Paul B. Loyd Jr. (born 1946) is an American businessman. From 1997 to 2001, he served as chairman and chief executive officer of the R&B Falcon Corporation, the world's largest offshore drilling company, until it merged with Transocean. Transocean has named a semi-submersible after him.

==Early life==
He graduated from Southern Methodist University in Dallas, Texas with a Bachelor of Business Administration in Economics in 1968, where he played on the football team. He played in the 1966 Southwest Conference for SMU in 1966. In 1967, he was elected captain of the SMU football team and played in the Cotton Bowl Classic. He later received an M.B.A. from the Harvard Business School.

==Career==
He served as assistant to the president of Atwood Oceanics, president of Griffin-Alexander Company, and chief executive officer of Chiles-Alexander International. From April 1991 to December 1997, he served as chairman and CEO of the Reading & Bates Corporation. From December 1997 to January 2001, he served as chairman and CEO of R&B Falcon Corporation until its merger with Transocean.

He served as a consultant to the Government of Saudi Arabia. He is the founder and principal of Loyd & Associates, an investment company focusing on the energy industry, since 1989. He was a member of the board of directors of Enterprise Oil until its merger with Royal Dutch Shell in 2002, and of Vetco until its merger with General Electric in 2007. He was a member of the board of directors of Frontier Oil from 1994 to 2011, when it merged with HollyFrontier, where he serves on the board. He also was a member of the board of directors of Carrizo Oil & Gas. He has been an executive-in-residence of J.P. Morgan Capital Partners since 2002.

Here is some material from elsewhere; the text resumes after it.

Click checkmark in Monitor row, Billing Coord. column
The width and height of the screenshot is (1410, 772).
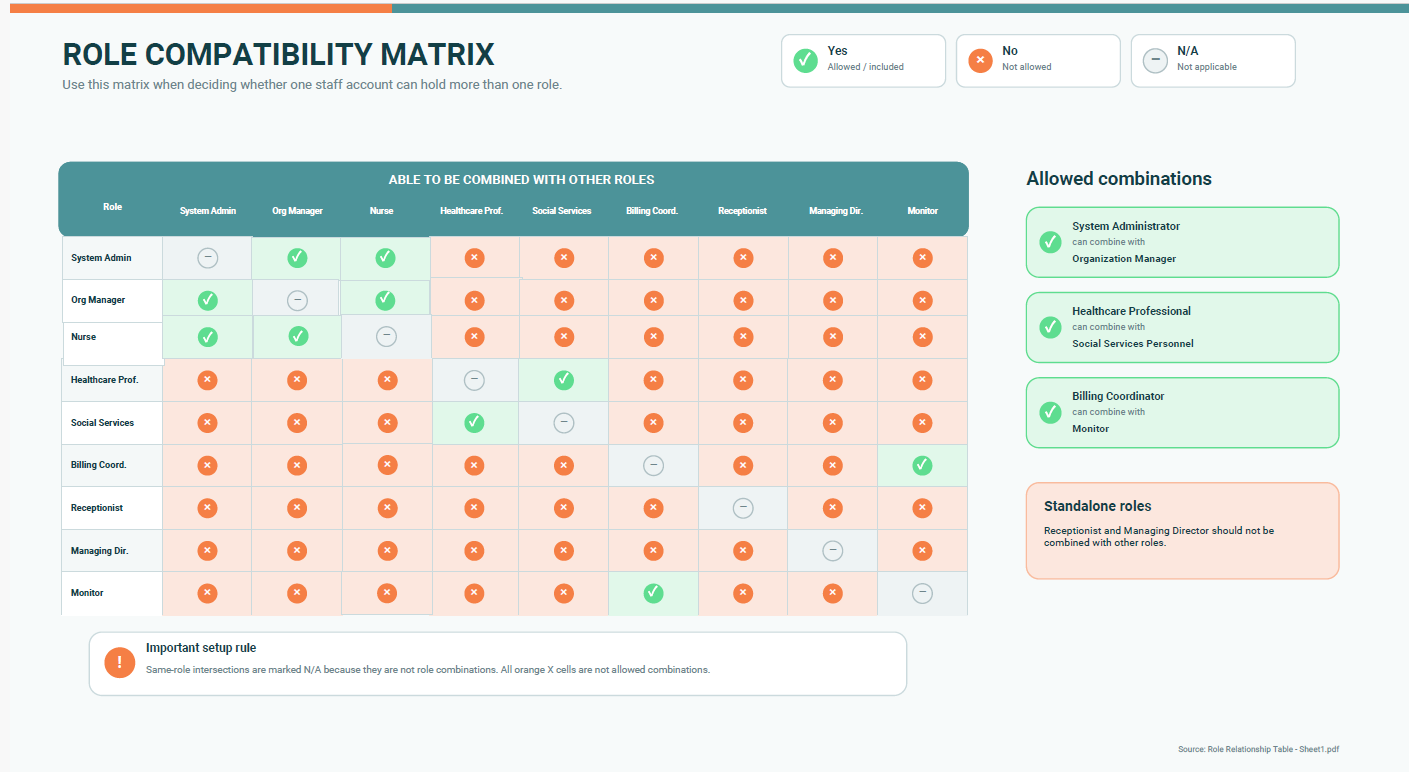[x=653, y=593]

He sits on the board of trustees of his alma mater, Southern Methodist University, and the executive board of the Cox School of Business.

==Philanthropy==
In 2012, he donated US$5 million to SMU for the construction of new student housing building, called Loyd Commons. Prior to that, he donated the Paul B. Loyd Jr. All Sports Center. He also serves on the board of trustees of the Houston Children's Charity and the Boys & Girls Clubs of America for American Samoa. His wife, Penny, chairs the Marshall Plan Charities for Afghanistan and serves on the advisory board of Boys and Girls Clubs.

Loyd played a role in the 2021–2024 NCAA conference realignment from the American Athletic Conference to the Atlantic Coast Conference (ACC). He was one of a group of roughly 15 boosters who committed to donating enough to the SMU athletic program to allow the school to forego any ACC media revenue for its first nine years as an ACC member.

==Personal life==
He is married to Penny Requa Loyd and they have 5 children and reside in Houston.